**Written problem:** From the plot-labeling tutorial below, print verbatim the passage between "14.2. Labels, titles, and" and "LetsPlot.setup_html()", inclusive.

14.2. Labels, titles, and other contextual information  

http://aeturrell.github.io/python4DS/communicate-plots.html#labels-titles-and-other-contextual-information

In [1]:
import pandas as pd

from lets_plot import *

LetsPlot.setup_html()

# load the data
mpg = pd.read_csv(
    "https://vincentarelbundock.github.io/Rdatasets/csv/ggplot2/mpg.csv", index_col=0
)

In [2]:
(ggplot(mpg, aes(x="displ", y="hwy")) + geom_point())

In [3]:
# Now we’re going to add lots of extra useful information that will make the chart better. The purpose of a plot title is to summarize the main finding. Avoid titles that just describe what the plot is, e.g., “A scatterplot of engine displacement vs. fuel economy”.

# We’re going to:

# add a title that summarises the main finding you’d like the viewer to take away (as opposed to one just describing the obvious!)

# add a subtitle that provides more info on the y-axis, and make the x-label more understandable

# remove the y-axis label that is at an awkward viewing angle

# add a caption with the source of the data

# Putting this all in, we get:


(
    ggplot(mpg, aes(x="displ", y="hwy"))

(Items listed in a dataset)
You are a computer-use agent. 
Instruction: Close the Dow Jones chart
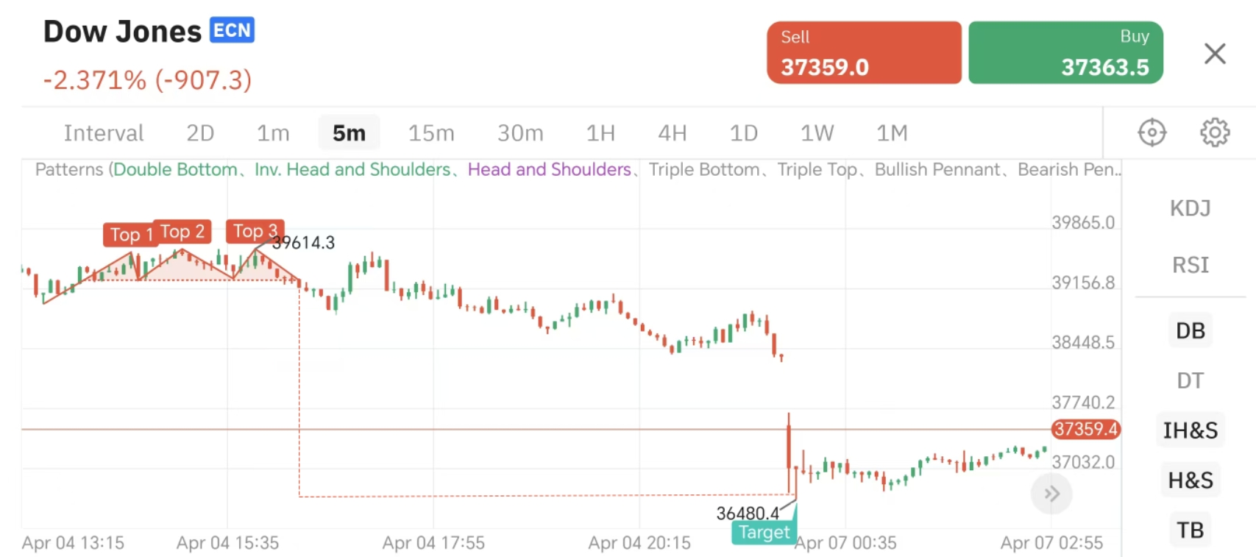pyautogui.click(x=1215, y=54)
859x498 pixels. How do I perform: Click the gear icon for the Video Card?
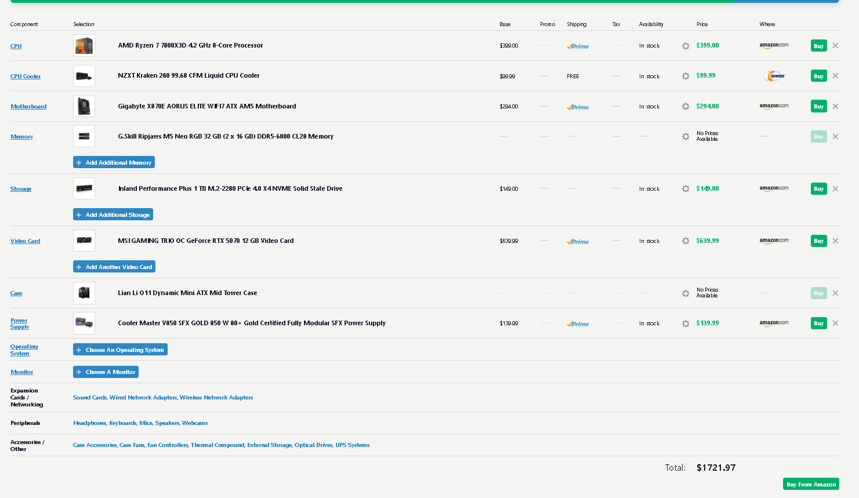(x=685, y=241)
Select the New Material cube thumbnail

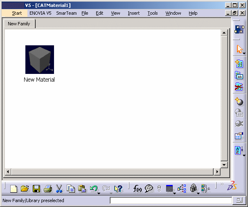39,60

**Solution to this exercise:**
14.2. Labels, titles, and other contextual information  

http://aeturrell.github.io/python4DS/communicate-plots.html#labels-titles-and-other-contextual-information

In [1]:
import pandas as pd

from lets_plot import *

LetsPlot.setup_html()